MenuRainCode Newsletter - November 2001Testimonials

Editorial

Things are moving at RainCode. The tech-savvy company you surely know by now has grown, as things have evolved positively. A commercial structure has been set up to tackle this expansion, and RainCode is now pleased to welcome Deborah Torrekens, to take care of this part of the business. All this means, you will probably hear more about us than before.

Growth has also launched RainCode on a more international scene. It has especially increased its presence in the US and in Canada.

The development technical parts have not been sleeping on their laurels either. The existing versions of the RainCode Roadmap have all been restructured and standardized. They now exist for COBOL, PL/1, Informix 4GL and Ada.

Web site

As a start, let's mention that our website has been completely re-designed to allow a very simple and pleasant navigation. Further arrangements are still planned, as we are willing to add some more information about our technologies and products very shortly.
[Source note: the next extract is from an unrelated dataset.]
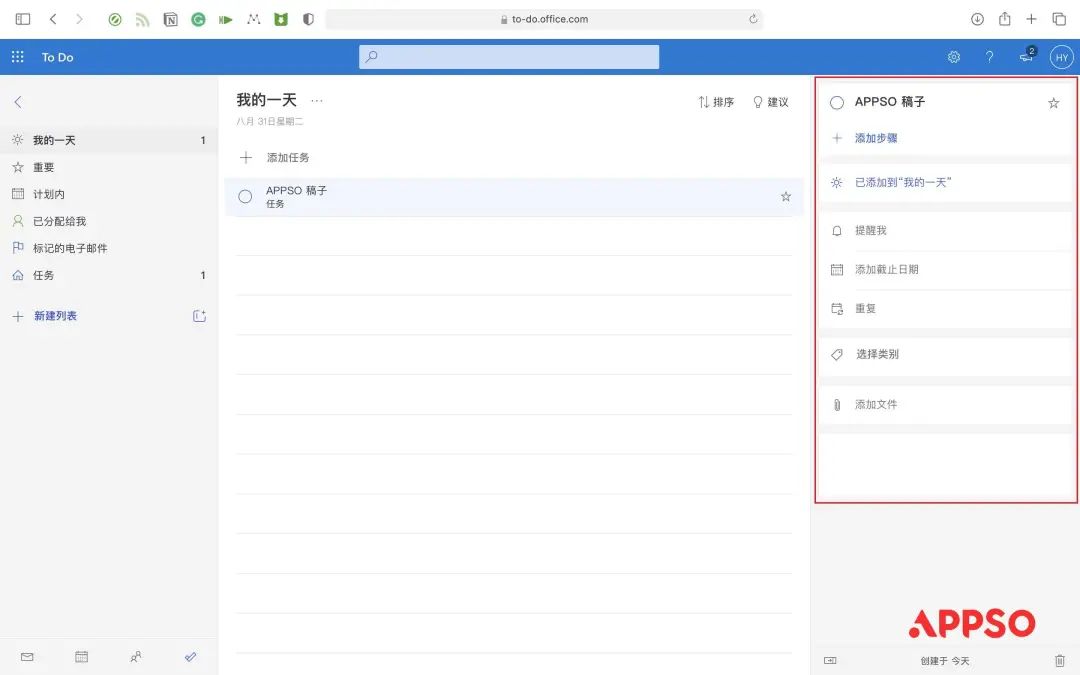
Task: Open the calendar icon in sidebar footer
Action: (x=82, y=657)
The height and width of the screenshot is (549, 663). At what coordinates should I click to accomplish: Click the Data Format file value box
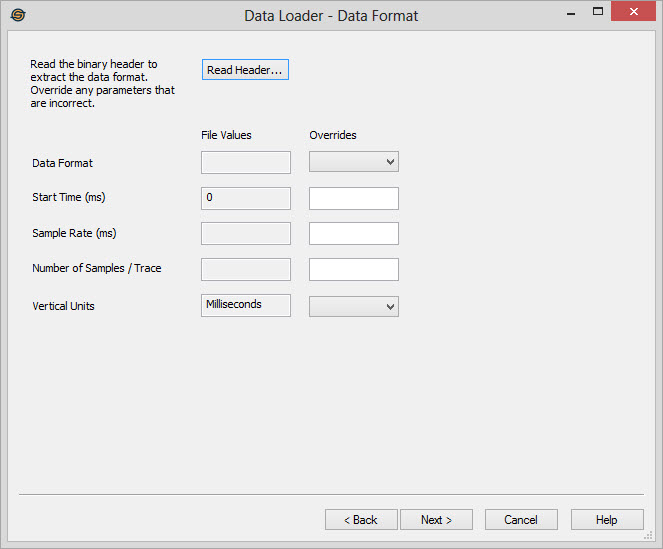[246, 162]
To visit our brand new site, you can still go to http://www.raincode.com, but don't forget to drop by on a regular basis to look for updates.

RainCode Roadmap

What is a RainCode Roadmap?

The RainCode Roadmap is a tool that generates all the technical documentation necessary to understand and manage a portfolio of source code. It is based on the RainCode technology: it is made of plain RainCode scripts that can be extended to suit specific needs, including additional cross-references or metrics.

The resulting documentation is produced as a set of HTML pages, that can be viewed on about any platform, provided there is a compliant web browser available. Navigation through the generated documentation can be done thanks to a number of hyperlinks and buttons.

The Roadmap can deal with unlimited amounts of source code. Moreover, all results and metrics are cross-referenced through the entire set of analysed files. Imagine you have to change a table. What programs are impacted, and where? Roadmap finds it out for you.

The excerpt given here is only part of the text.